Saved data entries:
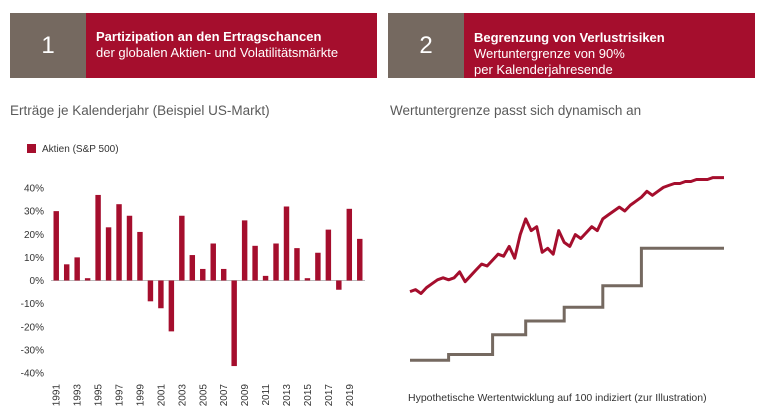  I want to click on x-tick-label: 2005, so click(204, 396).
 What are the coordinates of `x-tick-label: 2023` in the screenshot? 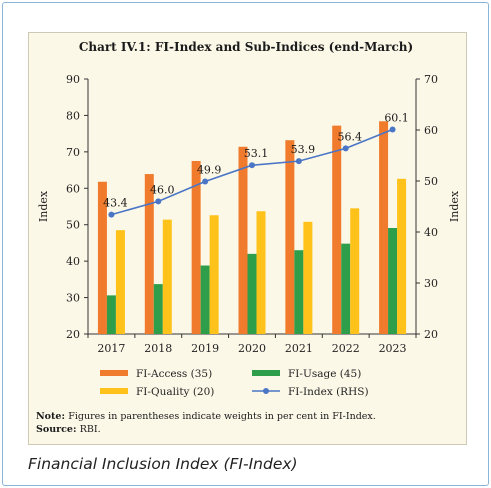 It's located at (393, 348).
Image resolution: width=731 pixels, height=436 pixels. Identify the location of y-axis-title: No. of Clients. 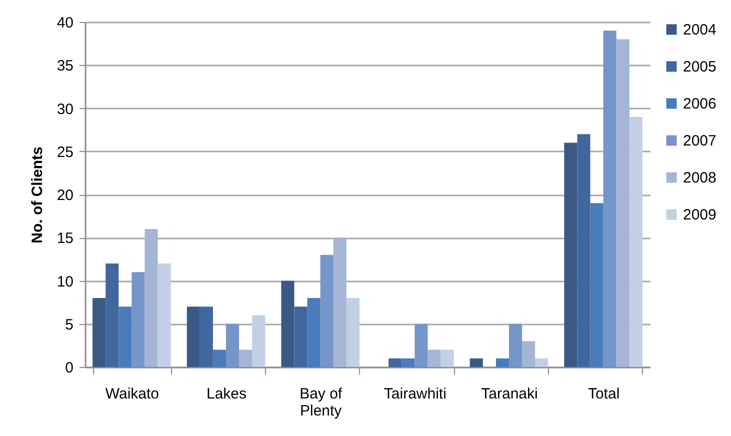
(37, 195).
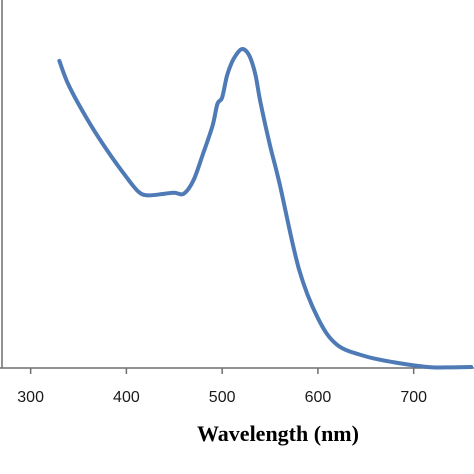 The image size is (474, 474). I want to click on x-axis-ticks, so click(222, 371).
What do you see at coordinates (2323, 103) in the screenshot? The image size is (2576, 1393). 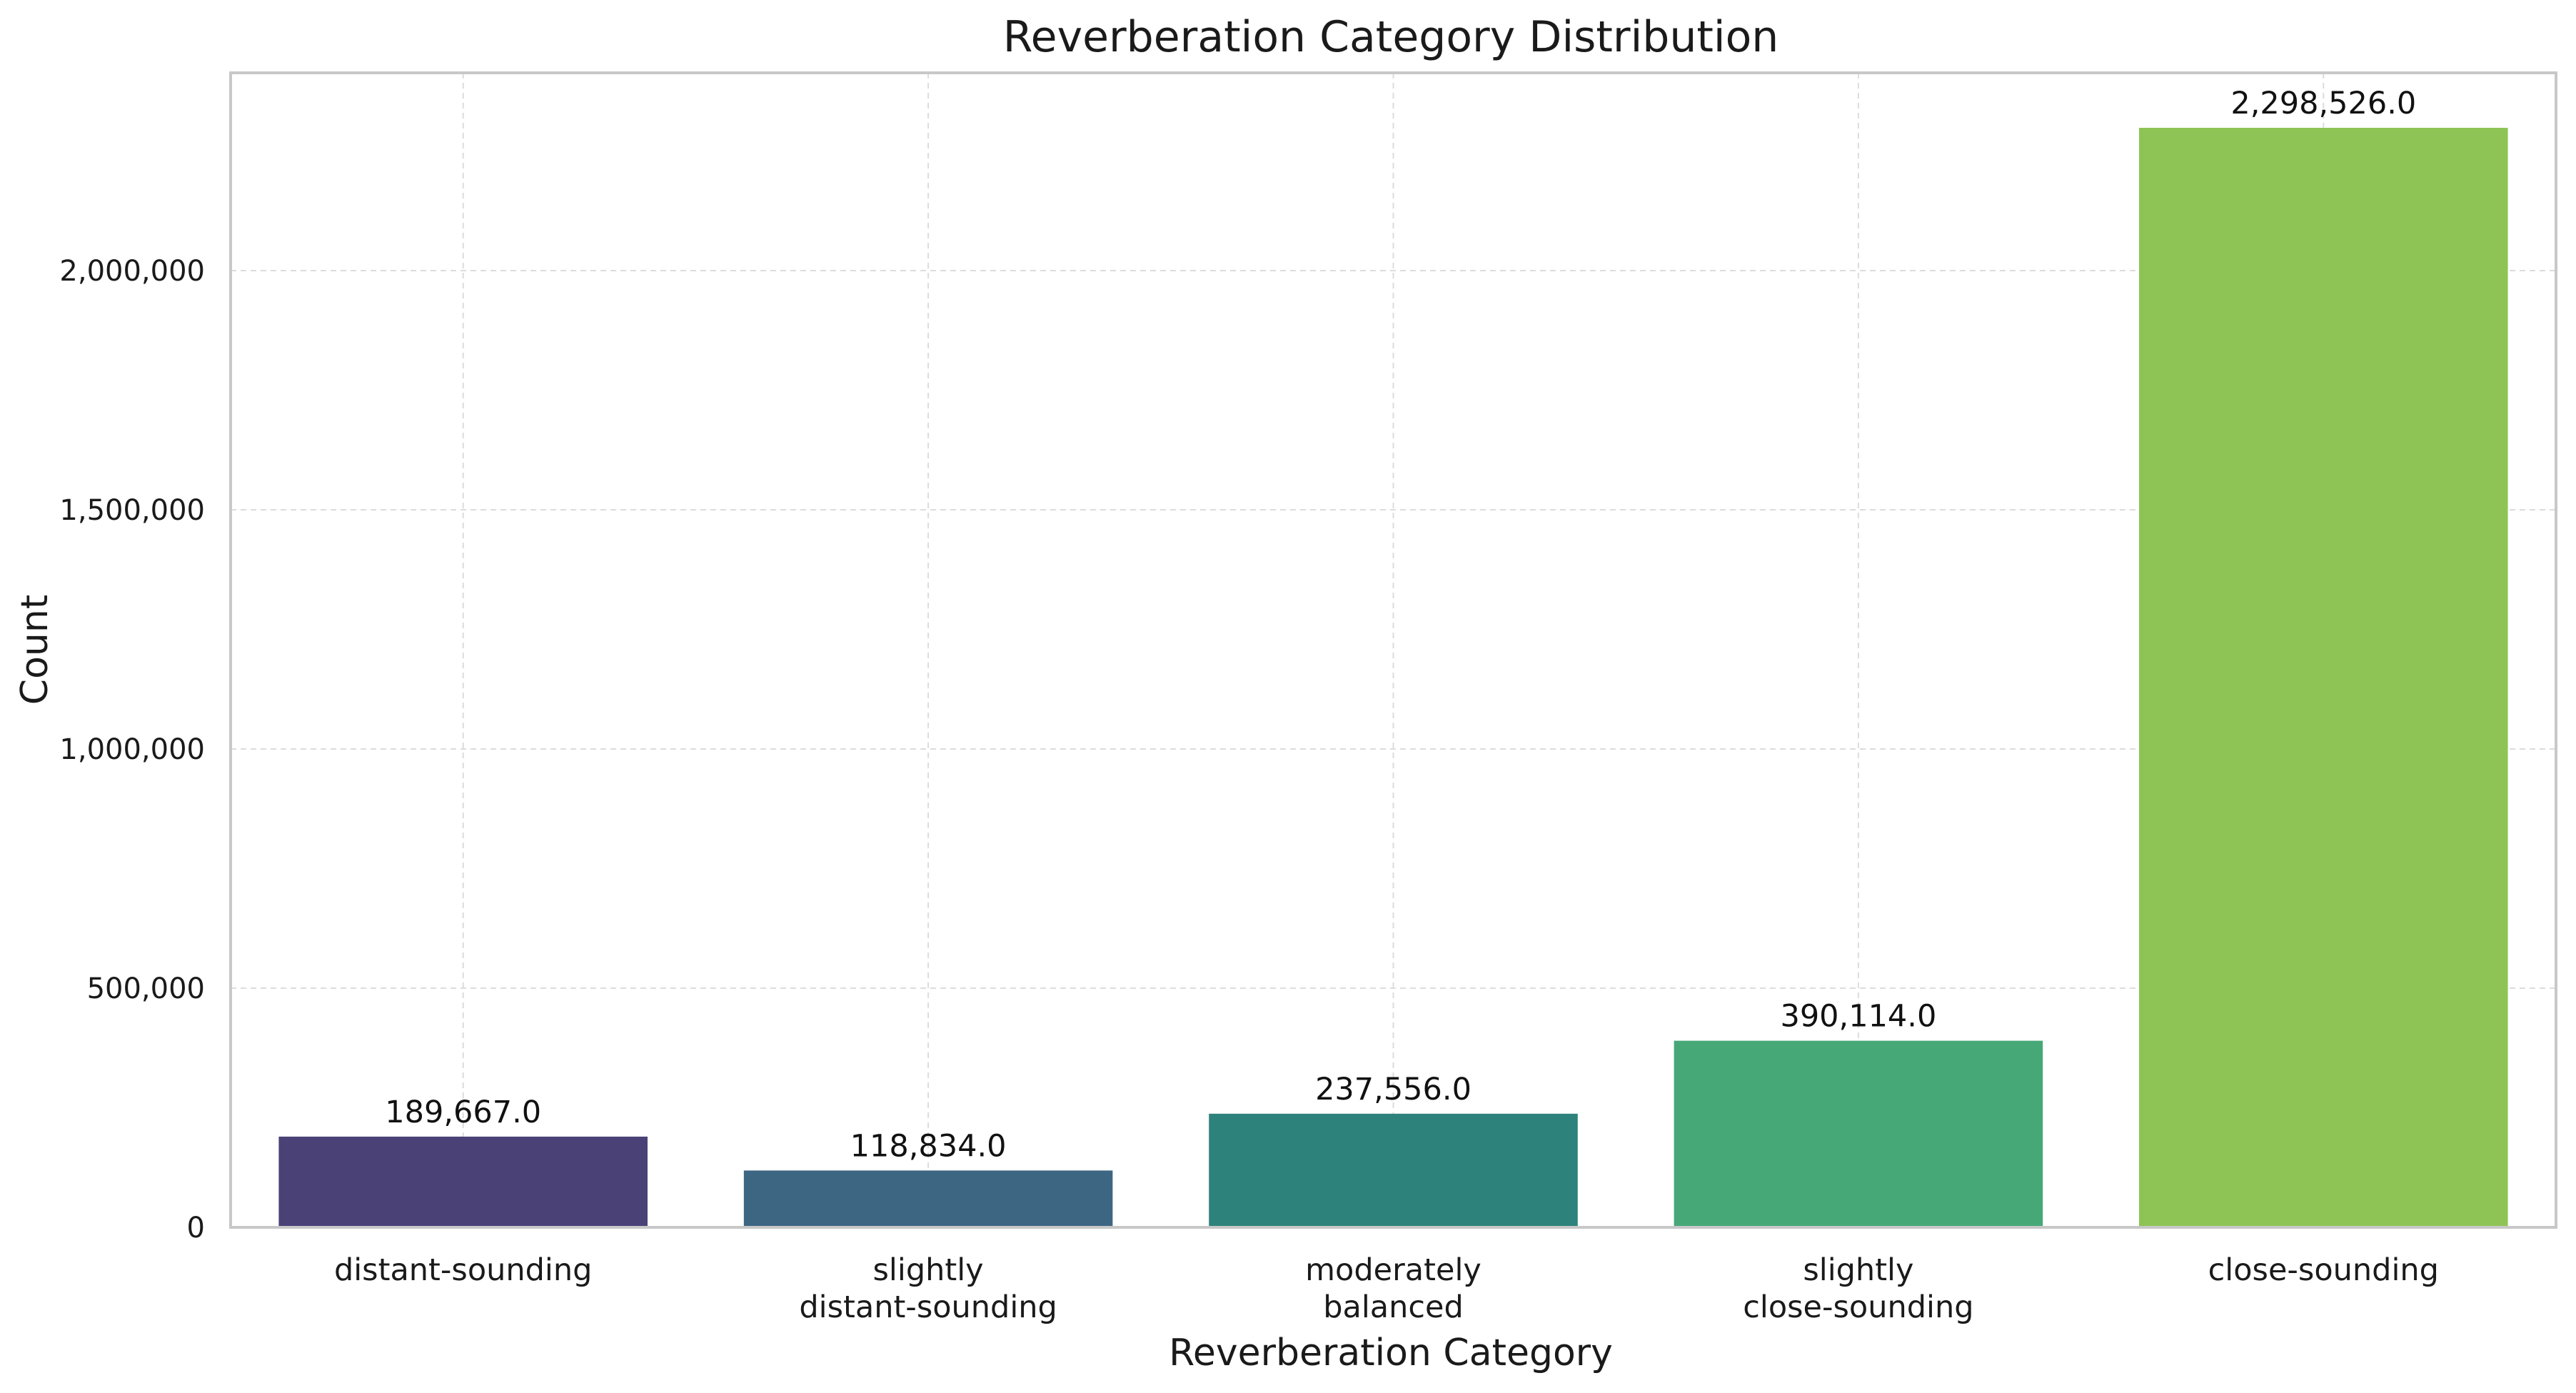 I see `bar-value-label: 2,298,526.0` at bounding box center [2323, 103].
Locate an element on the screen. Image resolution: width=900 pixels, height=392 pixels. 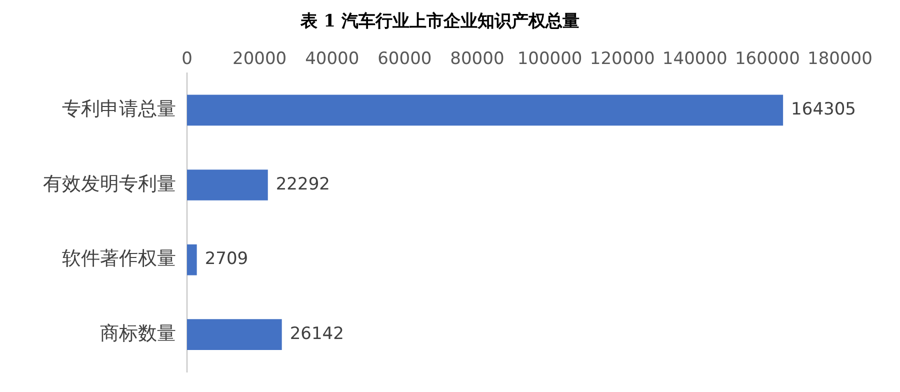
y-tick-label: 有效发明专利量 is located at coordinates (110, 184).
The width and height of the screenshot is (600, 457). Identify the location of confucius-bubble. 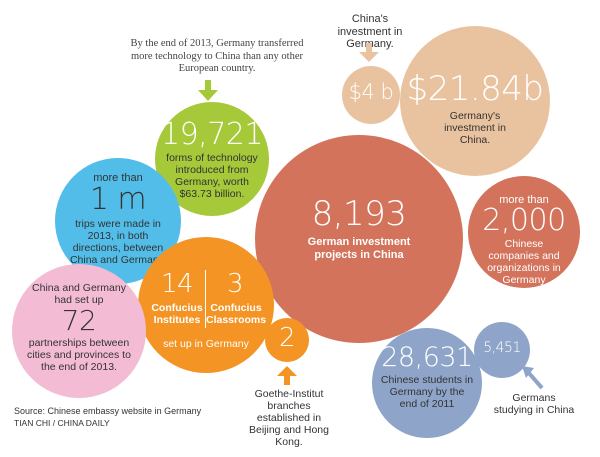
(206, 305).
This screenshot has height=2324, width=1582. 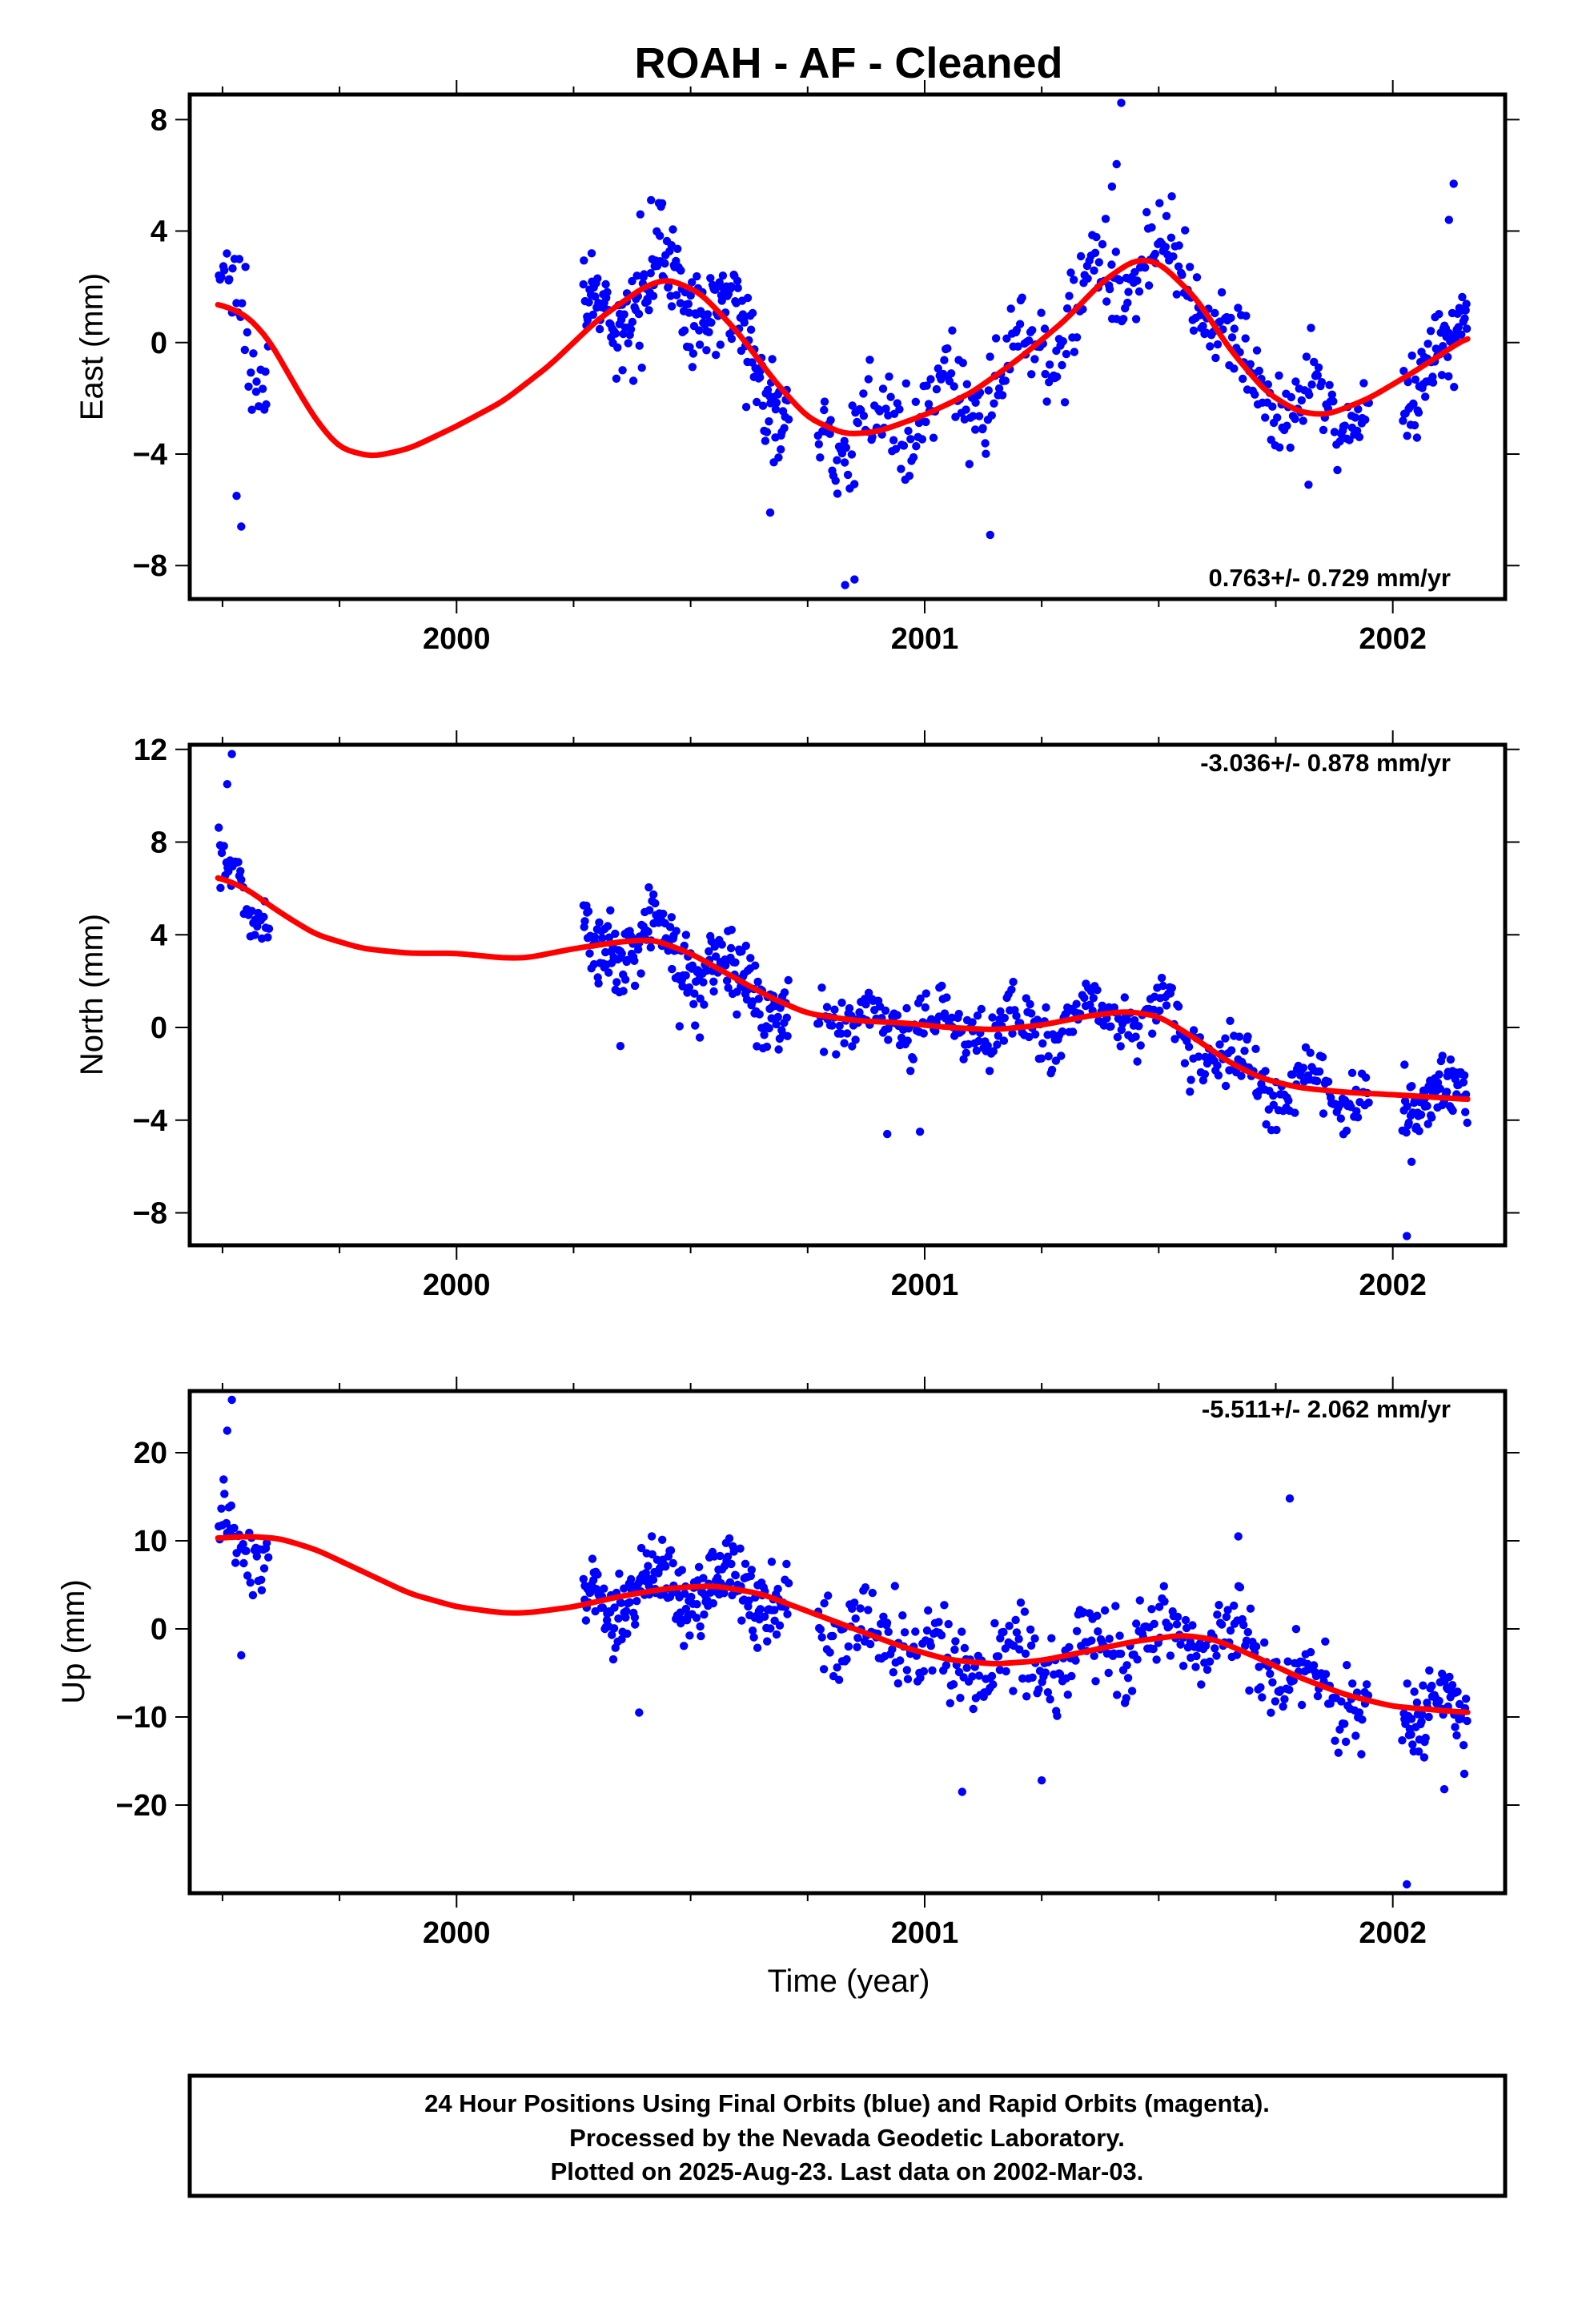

Work task:
Format the entries from the line containing "The width and" through the end of the entries, inclusive, as a numbered list, leaving out any blank lines. Omit the pictures from your list.

Your response:
1. The width and height of the screenshot is (600, 457). Identify the location of confucius-bubble. 
2. (206, 305).
3. This screenshot has height=2324, width=1582. 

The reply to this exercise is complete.